Die Aussage, „X existiert nicht“, ist logisch der Aussage „Alles was existiert, ist ein Nicht-X“ gleichwertig. Es leuchtet sofort ein, dass empirisch der Nachweis der Aussage „X existiert nicht“ nicht möglich ist. Das war im Kern Poppers Einwand gegen den Versuch des „Wiener Kreises“, Theorien nur dann als wissenschaftlich zu akzeptieren, wenn sie „verifizierbar“ sind, also aus empirischer Beobachtung abzuleiten. Seitdem wird dem Selbstverständnis der Naturwissenschaften nach „falsifiziert“, also das widerlegende Beispiel gesucht. Zumindest im Prinzip, wie immer sind die Dinge etwas komplizierter und ganz so „popperianisch“ funktioniert die Wissenschaft natürlich nicht, aber das ist eine lange und ganz andere Geschichte.
Und jetzt das Finale
Zurück zur Homöopathie: Einerseits ist eine „Wirkung“ nichts, was man wie einen Schwan beobachten kann. Eine „Wirkung“ ist kein Ding, sondern ein Ereignis, dessen Spezifikum darin besteht, dass es kausal mit einem anderen Ereignis, der Ursache, verknüpft ist. Andererseits sind Ursache-Wirkungszusammenhänge vermutlich nicht ohne Allaussagen über unendliche Gegenstandsbereiche zu formulieren, so dass Popper irgendwo im Gefüge dieser Aussagen doch zur Geltung kommt und man mit Schwüren “das kann es garantiert nicht geben” vorsichtig sein sollte. Es besteht prinzipiell die Möglichkeit, dass da irgendwo irgendwann noch etwas Unerwartetes auftauchen könnte – ganz abgesehen von dem schon angesprochenen rein praktischen Vorbehalt, dass RCTs in der realen Welt zwar besser sind als ihre Alternativen, aber nicht perfekt (wie widersprüchliche RCTs zu gleichen Outcomes immer wieder zeigen).
Aber Aussagen über die Wirksamkeit und Nichtwirksamkeit von Homöopathika treffen wir nicht auf der Ebene, auf der Popper argumentiert. Die Wirksamkeit einer Behandlungsmethode zeigt sich im RCT, wenn man im Outcome einen Unterschied zwischen Interventions- und Kontrollgruppe sieht.
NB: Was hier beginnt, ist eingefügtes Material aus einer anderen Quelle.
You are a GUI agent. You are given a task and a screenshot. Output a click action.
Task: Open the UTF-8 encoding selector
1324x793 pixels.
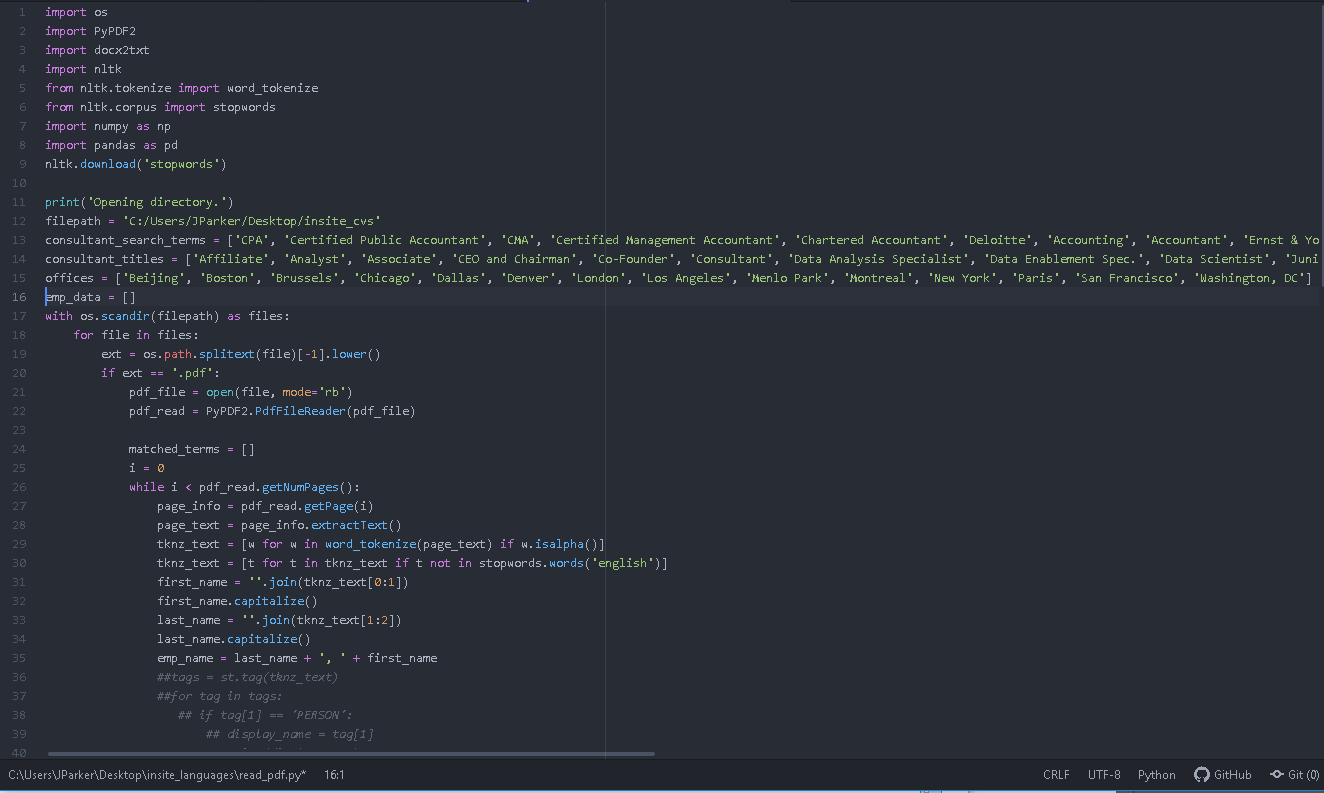[x=1104, y=775]
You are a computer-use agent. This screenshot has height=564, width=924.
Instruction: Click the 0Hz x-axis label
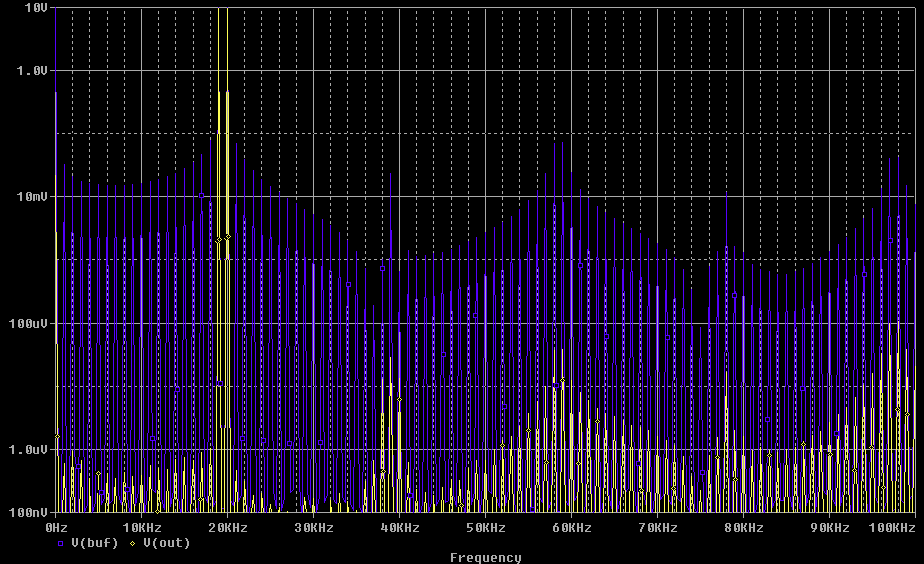click(57, 527)
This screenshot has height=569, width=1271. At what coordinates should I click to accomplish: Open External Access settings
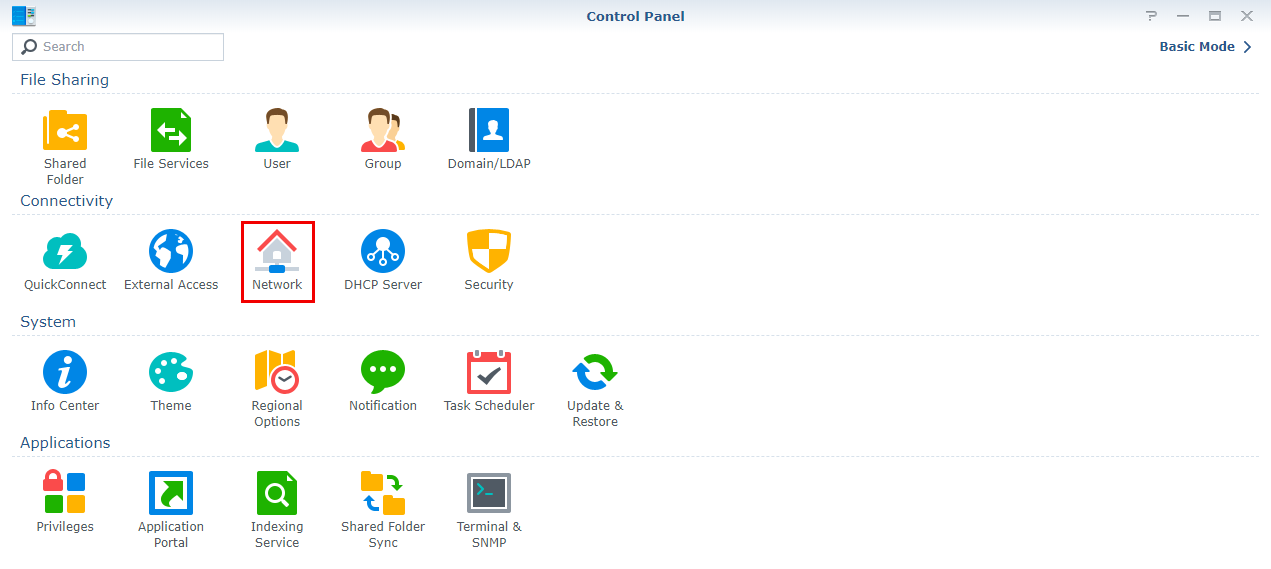tap(171, 252)
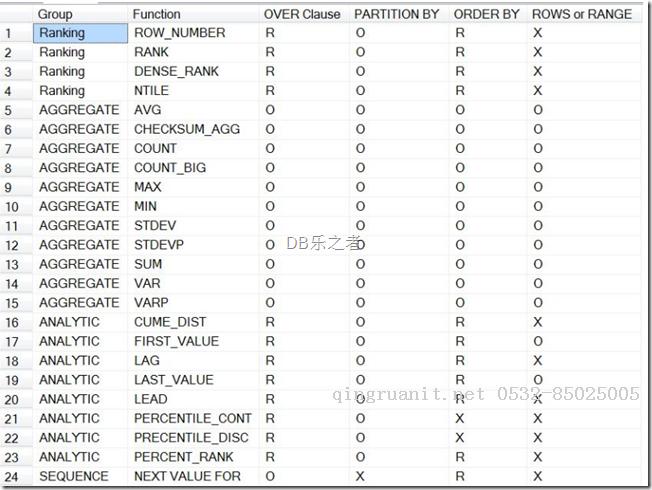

Die Unwirksamkeit einer Behandlungsmethode zeigt sich im RCT analog, wenn man im Outcome keinen Unterschied zwischen Interventions- und Kontrollgruppe sieht. In beiden Fällen kann es sein, dass das nicht das letzte Wort war, aber nicht wegen Popper, sondern weil reale Welten keine ideale Welten sind. Mir scheint, auf der Ebene von RCTs sind Wirksamkeit und Unwirksamkeit symmetrischer Natur.
Oder doch nicht? Ring frei.
—————–
Mit Dank an G.U. und M.M. für wissenschaftstheoretischen Rat.